Appreciatie motie Kwint en Van Nispen

Graag maak ik in deze brief gebruik van de mogelijkheid om te reageren op de motie van de leden Kwint en van Nispen7, ingediend bij het tweeminutendebat Bestuursafspraak Friese taal en cultuur op 8 december jl., waarin de regering wordt verzocht te garanderen dat het kunnen spreken van de Friese taal geborgd is, en dat een discussie over het tarief van een noodzakelijke C1-tolk daaraan niet in de weg mag staan. Hoewel de intentie van de motie wordt gedeeld, moet de motie in de letterlijke formulering worden ontraden.

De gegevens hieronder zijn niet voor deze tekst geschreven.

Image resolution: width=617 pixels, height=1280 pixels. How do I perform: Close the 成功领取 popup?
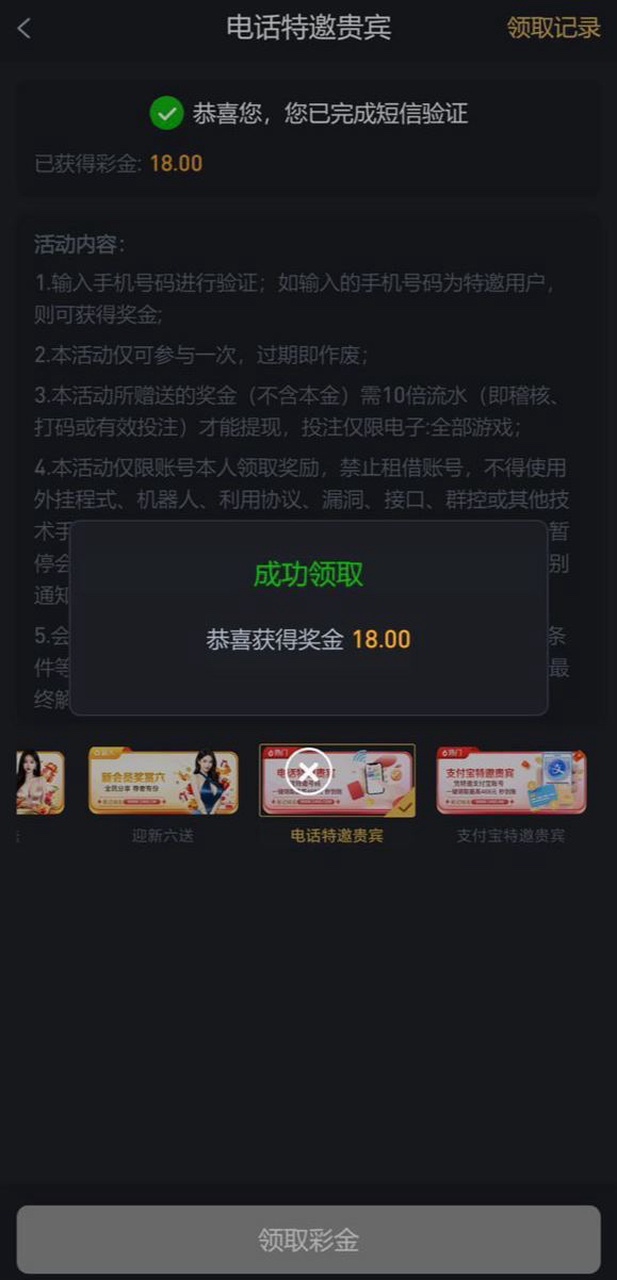click(308, 771)
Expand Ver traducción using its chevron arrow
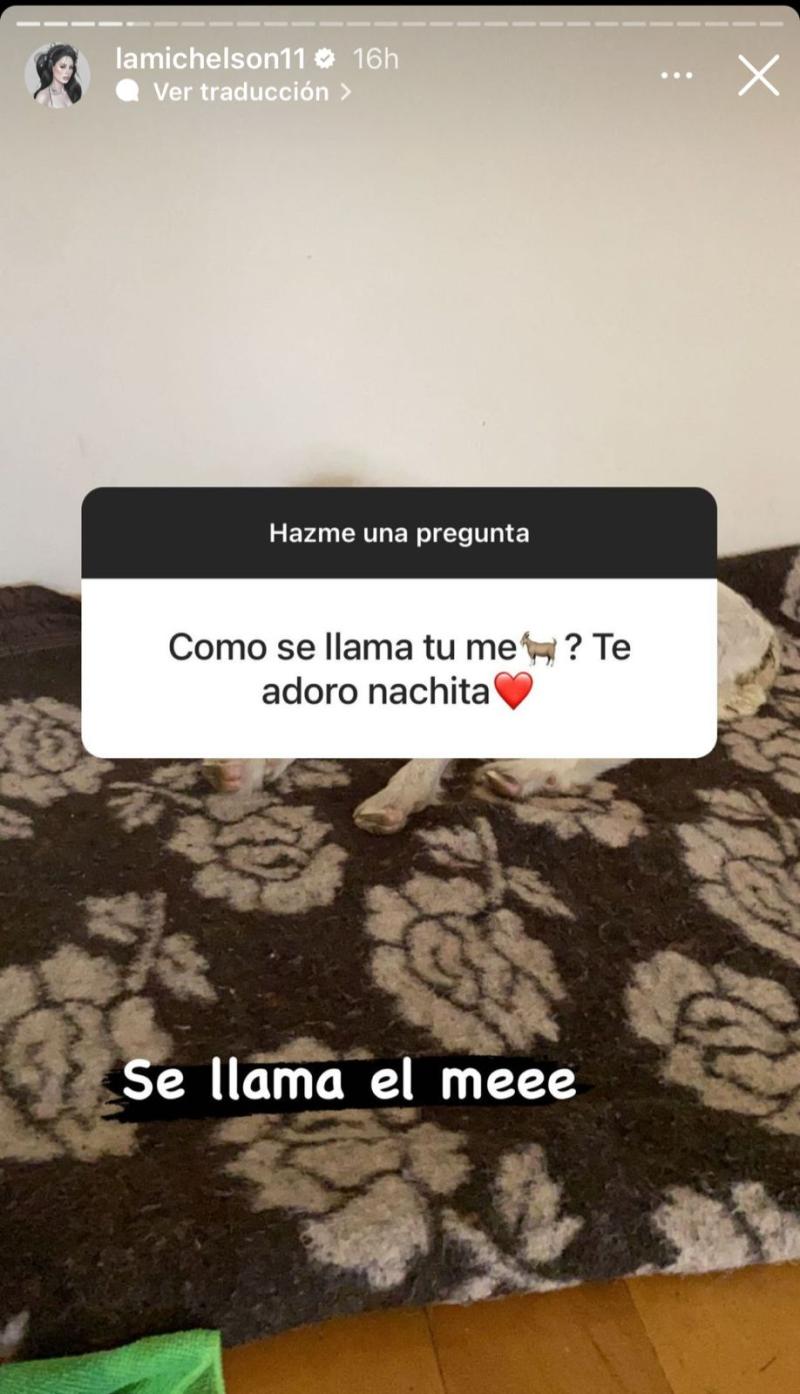Viewport: 800px width, 1394px height. (x=346, y=92)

De inzet van Friese tolken binnen de rechtspraak is een second best optie. Uitgangspunt is namelijk dat er geen Friese tolk nodig is, omdat de rechters, raadsheren, officieren van justitie en griffiers zelf de taal voldoende beheersen. Pas wanneer dat niet het geval is, wordt een tolk ingezet. Indien een tolk moet worden ingezet, is het aan de tolk en intermediair in kwestie om te onderhandelen over het tarief. Het is niet aan het kabinet om daar in te treden. Indien noodzakelijk kan, na goedkeuring door de opdrachtgever (in dit geval de rechtbank, of gerechtshof of Openbaar Ministerie), worden uitgeweken naar een tolk van een ander niveau of een tolk die niet in het register is ingeschreven, zoals is beschreven in artikel 28 Wet beëdigde tolken en vertalers. Om die reden moet (dit deel van) de motie worden ontraden. Wel wil ik opmerken dat het minimumtarief voor de tolken wordt verhoogd per 1 januari as.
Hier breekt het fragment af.